Everyone had said the shot was an absolute Howler—a Big Dip, a Bullseye. Constable Siphiwe Okunye turned his head at the sound, mockcharged a bit and leant on Vincent Dibble’s shoulder when he saw the mess it had made. Three AM and the palm trees wept rain, soaking the promenade below, spurred by a violent onshore wind that, in an hour or two, would have surfers up and down the coast cursing their ceilings while barometers played the fool on their walls. Stragglers and strandloopers, carrying eons of cumulative Durban tan on their leathery backs, hid from the storm, mollusc-like, in the cracks and fissures that scarred the Art Deco masterpieces of yesteryear. Hard-shelled membranes, earned over countless hungry days in the Durban sun, buried these coastal-homeless in the night. Their living was paid in skin and the detritus of once used ice-cream wrappers, which the rain swept over the promenade into gurgling drains. It gave them a unique camouflage amid the lazy half-darkness of the morning, concealing all but their eyes from the storm that raged around them. There was heat there, so much heat, but a different kind. It oozed out of the sand like a burp, infused inauspiciously with the sea air as if it thought no one was watching. A heat that made you sweat the kind of sweat you only smelt there at the end of North Beach Pier, Durban. The carpark that Daniel’s body lay in, seeping crimson into the rising storm water, stank of it.
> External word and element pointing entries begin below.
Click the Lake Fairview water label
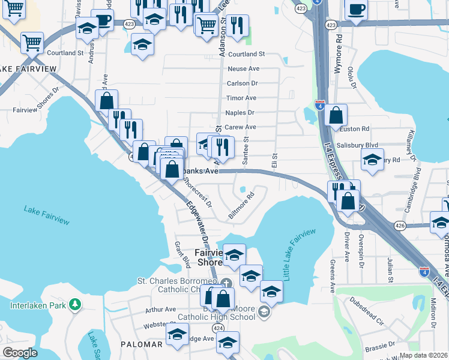coord(47,215)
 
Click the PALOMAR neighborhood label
coord(142,344)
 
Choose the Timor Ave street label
coord(241,98)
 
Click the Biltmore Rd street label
coord(242,205)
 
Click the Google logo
coord(20,353)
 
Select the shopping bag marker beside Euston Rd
coord(336,115)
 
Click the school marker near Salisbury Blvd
coord(372,160)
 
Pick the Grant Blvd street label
coord(181,254)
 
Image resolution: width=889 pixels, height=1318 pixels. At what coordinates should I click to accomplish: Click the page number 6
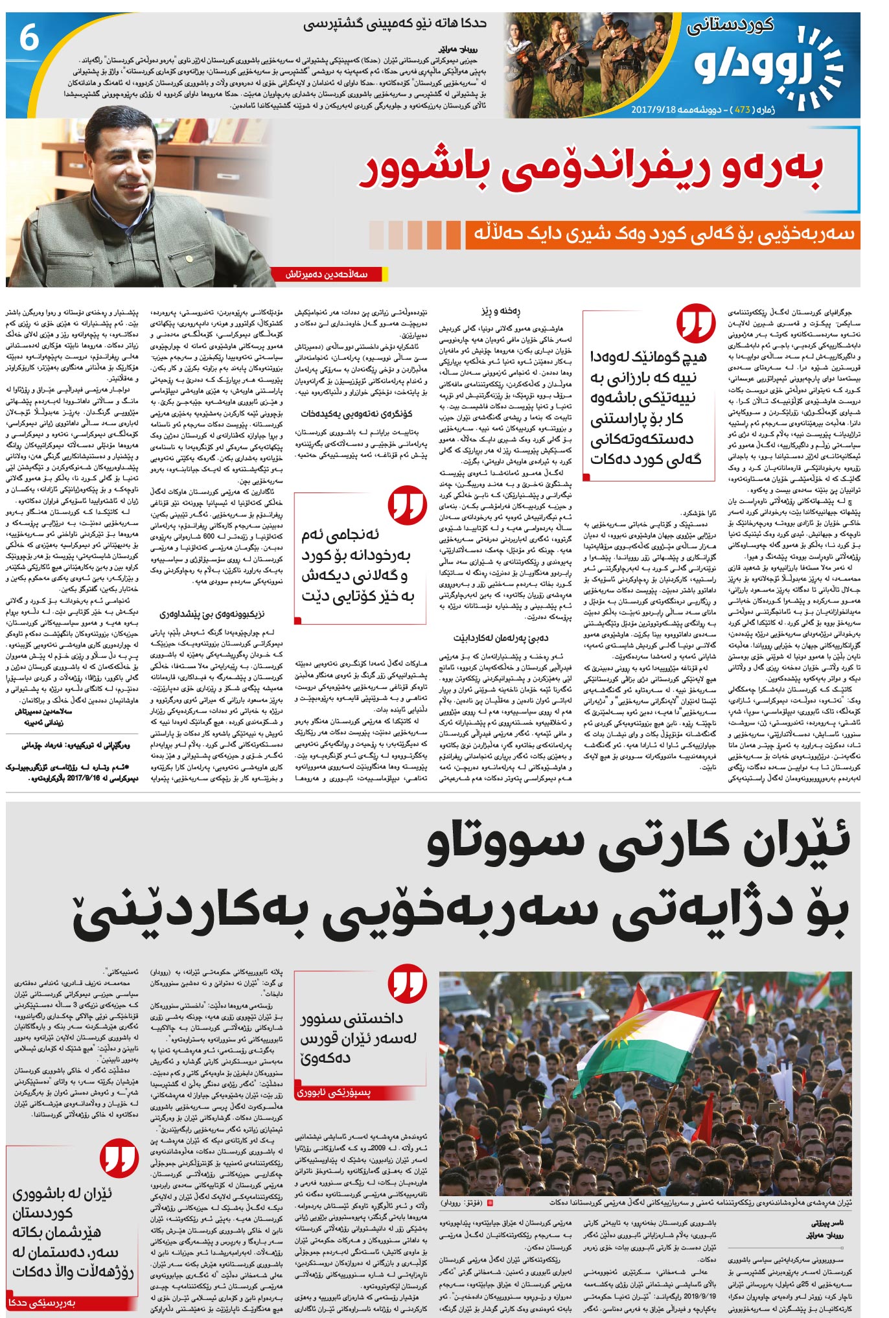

They went there to remember, and they went there to forget: The Usual Crowd. They went there every Saturday. They went there to remember, and they went there to forget, until they couldn’t remember what they’d forgotten, struggled to forget what they needed to remember, and just danced. They went there to pretend to be people they would eventually become, and when they had they would reproach themselves in the company of friends while asking, ‘Oat milk in your rooibos?’ on bigger verandas further up the coast. That would happen, eventually. 

The night Dan was shot, they’d swayed themselves down Jimmy’s stairs, they’d howled in misshapen queues for hot-dogs, they’d sung slurred words to lyricless songs with no melody. The smell of fried onions wafted up over the promenade and merged with the heat and the sea air and all that was left was the flick-clap of flip-flops slapping their alabaster heels as the drunken orchestra of the mid-December morning wound down, coaxing the coastal homeless out of their shells.


Daniel’s body lay there, stoksielaleen, while all around it people screamed this and that, as if they knew the point. Practically apocalyptic, until Dan had opened an eye.